The Perfect Website Doesn’t Exist, And That’s Okay
Four score and seven careers ago, I worked with a man who we’ll call Dave.
In the halcyon days of the ecommerce, Dave was readying himself for entrepreneurship with his new home based business.
Dave had all of the knowledge and training he needed, and an amazing product on his hands, but he refused to launch his business until he had built the perfect website.
After two years of struggle, Dave walked away from it all. Neither the website, or his business, ever launched.
I’ve never forgotten Dave’s story, and still see examples of this same pattern with countless businesses today.
Sometimes it’s the blog that you’ve been meaning to start writing, but never really got off the ground.
Sometimes it’s the website itself – whether it’s simply a sketched outline on a piece of scrap paper or a fully-fledged template that never goes online.
If you wait until perfection to get started, you’re going to be waiting for an awfully long time.
Here’s the thing though…
As the Tweet says, you can’t make your 100th without making your first.
Your first workout may be bad, but your second workout will be a little bit better, and your third will be even better than that.
Your first podcast may be an exercise in poor sound and technical difficulties, but after a few episodes you start to get the hang of it.
Your first time public speaking may be a jumble of nerves, but after you survive it you realize that you have what it takes to do it again, and that you can get through it the second time with fewer stumbles.
THE SAME THING IS TRUE OF YOUR WEBSITE
There are countless mistakes that you can make with your first website, but one of the worst ones is if that is also your last website, and worse still is if you never take it live at all.
Any brand that you see today with an impressive web presence – you’re probably looking at the 10th, 20th, or even 50th incarnation of their website.
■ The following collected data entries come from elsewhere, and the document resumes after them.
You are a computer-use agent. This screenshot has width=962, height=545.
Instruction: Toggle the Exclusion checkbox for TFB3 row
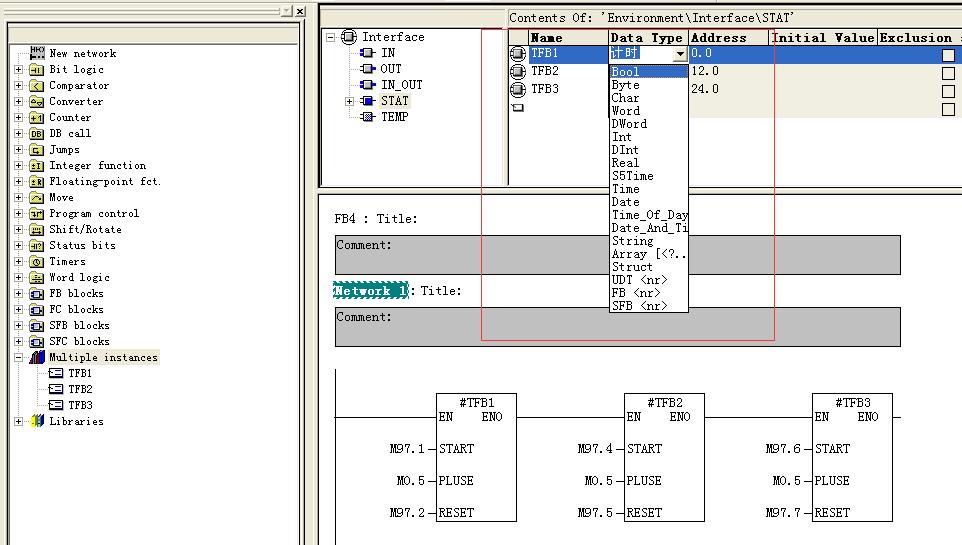pos(948,91)
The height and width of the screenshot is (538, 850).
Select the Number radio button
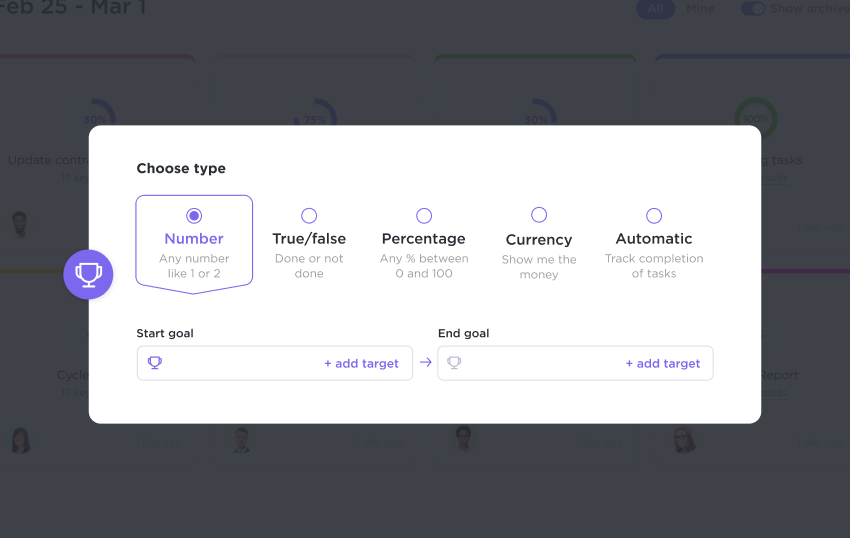(194, 215)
If you look at what Google, Amazon, or even Apple’s websites when they started, they’re embarrassingly rudimentary by today’s standards. If those websites had remained unchanged over the past 3 decades, those companies would never be what they are today.
But they went online and they forged ahead. They launched, and then adapted, and grew and refined themselves into the sleek tech engines that we rely on today. And, if we’re being honest, even their websites aren’t perfect!
There is no such thing as a perfect website. The site that you launch on day one should not be identical to the site that you have on day 500 – in between then you can add content, write new blogs, change photography, update information, explore new add-ons and automations, etc.
But if you never launch that website at all, the same people that aren’t finding your business on day one are going to be struggling just as much 499 days later.